Mr. Speaker, I would like to respond to the points raised by the hon. member.
First, the member acknowledged that it is customary for these issues to be dealt with in the committee and not in the House. Having said that I want to respond to some of the matters that were raised because I believe there are some factual inaccuracies in what was said.
Second, there is an inaccurate knowledge of the rules, at least in my opinion. I would like to so submit, Mr. Speaker.
The matter of which position to be elected is dictated by the agenda duly prepared by the Committees Directorate of the House of Commons. I have a copy of the agenda in front of me which has the draft motions written on it as well as the various positions to be elected.

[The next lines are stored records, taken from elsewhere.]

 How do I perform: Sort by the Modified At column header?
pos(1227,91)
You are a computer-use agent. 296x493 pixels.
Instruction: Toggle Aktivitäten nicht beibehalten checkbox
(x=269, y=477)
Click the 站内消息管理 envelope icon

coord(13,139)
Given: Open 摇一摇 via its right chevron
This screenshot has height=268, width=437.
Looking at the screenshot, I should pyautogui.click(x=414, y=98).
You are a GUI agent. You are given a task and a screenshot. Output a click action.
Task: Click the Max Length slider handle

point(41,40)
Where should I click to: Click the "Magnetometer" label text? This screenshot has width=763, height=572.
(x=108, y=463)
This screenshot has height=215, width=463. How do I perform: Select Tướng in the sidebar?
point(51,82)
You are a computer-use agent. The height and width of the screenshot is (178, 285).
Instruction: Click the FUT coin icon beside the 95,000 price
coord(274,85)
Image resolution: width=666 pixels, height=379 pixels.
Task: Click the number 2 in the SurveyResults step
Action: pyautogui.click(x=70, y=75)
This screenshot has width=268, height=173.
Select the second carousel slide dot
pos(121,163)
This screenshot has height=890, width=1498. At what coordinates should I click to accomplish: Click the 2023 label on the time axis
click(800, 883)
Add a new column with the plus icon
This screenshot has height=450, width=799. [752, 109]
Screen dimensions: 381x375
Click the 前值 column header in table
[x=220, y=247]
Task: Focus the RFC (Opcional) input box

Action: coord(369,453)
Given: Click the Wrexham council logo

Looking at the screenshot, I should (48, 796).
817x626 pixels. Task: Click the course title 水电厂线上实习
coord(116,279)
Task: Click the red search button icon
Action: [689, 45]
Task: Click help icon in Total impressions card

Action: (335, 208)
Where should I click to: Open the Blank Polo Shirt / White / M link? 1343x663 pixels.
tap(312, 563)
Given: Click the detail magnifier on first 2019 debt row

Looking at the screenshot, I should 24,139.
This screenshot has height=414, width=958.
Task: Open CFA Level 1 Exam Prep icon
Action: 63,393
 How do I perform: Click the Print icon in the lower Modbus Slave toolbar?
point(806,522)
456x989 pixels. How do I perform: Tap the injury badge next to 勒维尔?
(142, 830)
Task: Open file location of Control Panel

The member suggested there was no such thing as a vice-chair from the government. I read here from the draft agenda point number two, which I will gladly table or at least give a copy to you, Mr. Speaker, to consider. "Moved by" whatever member rises to make such a motion. Then there is a "that" and there is space for the person nominated "be the vice-chair from the government". It says so in the draft agenda prepared by the staff of Mr. Speaker, by the clerk staff, to be utilized by the person elected as chairman to then select names or invite nominations for those to be the two vice-chairs.
Even if such a draft agenda did not exist at all, the member across has acknowledged that two of the three positions had to be from the government and one from the opposition.
In view of the fact that the chair had already been elected from the government at the time that the two vice-chairs were elected, it stands to reason mathematically that at least one more position had to come from the government and one from the opposition. Otherwise, there are some mathematical differences in calculating things between the hon. member opposite and the majority of the rest of us.
In addition to that the hon. member makes a claim that there was some difficulty in having a point of order recognized. It should be brought to the attention of the Speaker that under our rules members of the committee are recognized by the chair at the chair's discretion. There is also a provision whereby members of the House who are present in the room but who are not members of the committee can be recognized at the chair's discretion.
In fact, the point of order was raised by the hon. member for Prince George-Bulkley Valley. The hon. member for Prince George-Bulkley Valley did not receive recognition for his point of order. He was not a member of the committee nor was he a substitute at that particular time because both members of the committee representing that party, the hon. member for North Island-Powell River and the hon. member for Surrey North, were present in the room. As the Speaker knows, a member can only be a substitute provided that the regular member is not in attendance at that particular meeting. In view of the fact that both of them were in attendance, then the other member was not a member of the committee at that particular time.
That should take care of that point.
Finally, I have before me the blues, or at least the rough Hansard of that particular committee, in which the hon. member, who in fact was not a member of the committee, the member for Prince George-Bulkley Valley, asked the chair for the following: ``Can we receive assurance that the vote on the nomination of Mr. Murphy will be called?'' In fact, this was the second nominee. He asked if we could have that assurance.
Furthermore, the hon. member stated the following: "What we asked, Mr. Clerk, was that both names be put on the ballot, which the members of the Liberal Party agreed to do", and so on.
Mr. Speaker, I am sure you are quite aware of citation Nos. 781, 782 and 783 of Beauchesne. Citation No. 782 states that the clerk of the committee conducts the election of the chairman by putting a motion moved by a member of the committee. It says further that if this motion fails successive motions are moved. In other words, there was no provision for the two names to be on the ballot. It is contrary to our practices and contrary to the standing orders. What the hon. member was asking the clerk to do was to be in breach of the rules in order to gain something that he wanted.
The clerk of the committee obviously followed the rules and so did the chairman subsequently. Just because the member has brought the matter to the House does not mean that the rules were breached. Perhaps it means that he did not have his way, but that is not the same thing as the rules not being observed.